> [Data for the task]
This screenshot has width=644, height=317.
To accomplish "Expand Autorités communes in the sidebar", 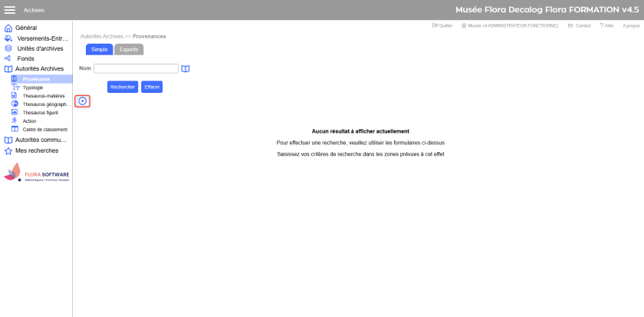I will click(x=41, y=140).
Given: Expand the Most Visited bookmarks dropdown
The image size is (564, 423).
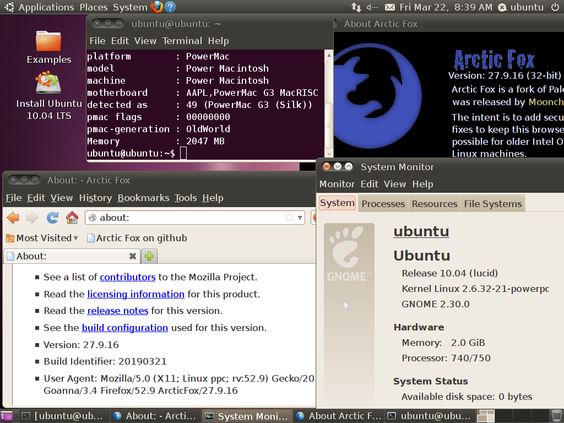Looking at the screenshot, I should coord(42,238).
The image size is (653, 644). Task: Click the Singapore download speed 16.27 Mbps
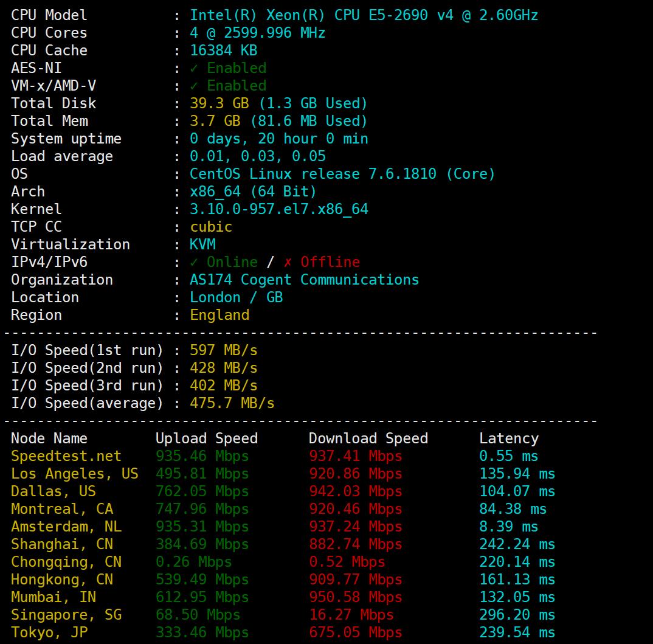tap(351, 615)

--

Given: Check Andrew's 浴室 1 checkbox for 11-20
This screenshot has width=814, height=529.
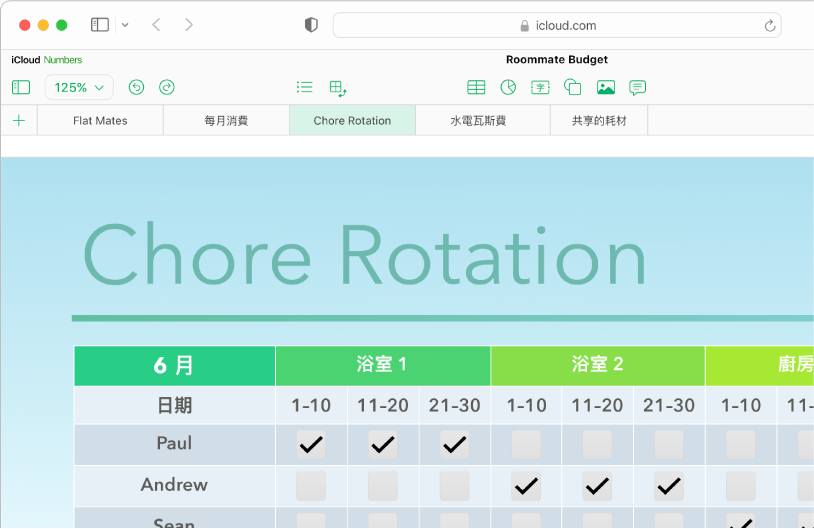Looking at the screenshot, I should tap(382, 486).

---

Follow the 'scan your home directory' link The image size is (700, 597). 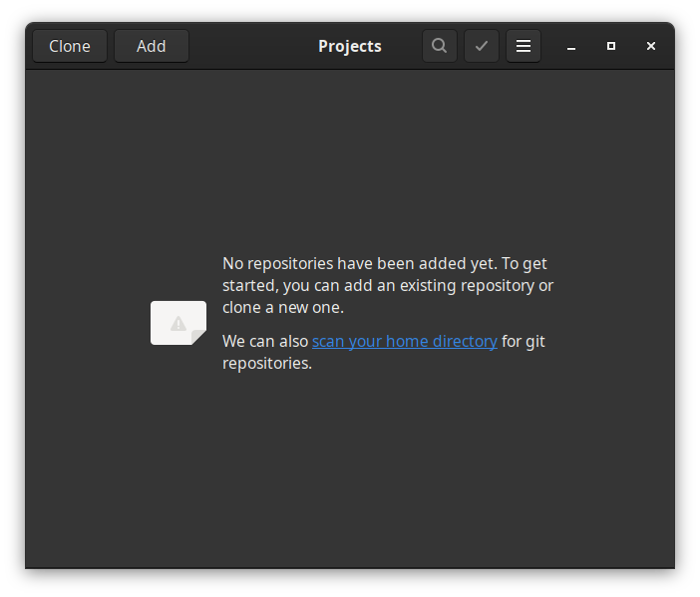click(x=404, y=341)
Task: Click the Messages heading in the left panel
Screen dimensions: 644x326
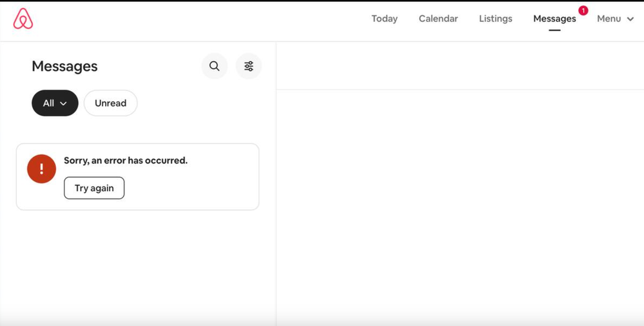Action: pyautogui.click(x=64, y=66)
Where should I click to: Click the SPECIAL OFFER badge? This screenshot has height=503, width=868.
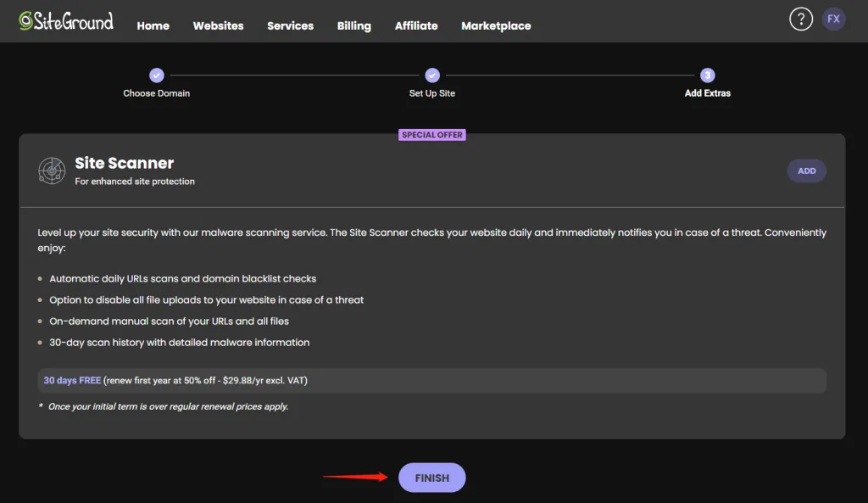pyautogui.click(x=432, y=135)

> [Exercise objective]
Pull every line containing "Given" from the material above.

> [Written solution]
Given: Expand the Most Visited bookmarks dropdown
Given: Check Andrew's 浴室 1 checkbox for 11-20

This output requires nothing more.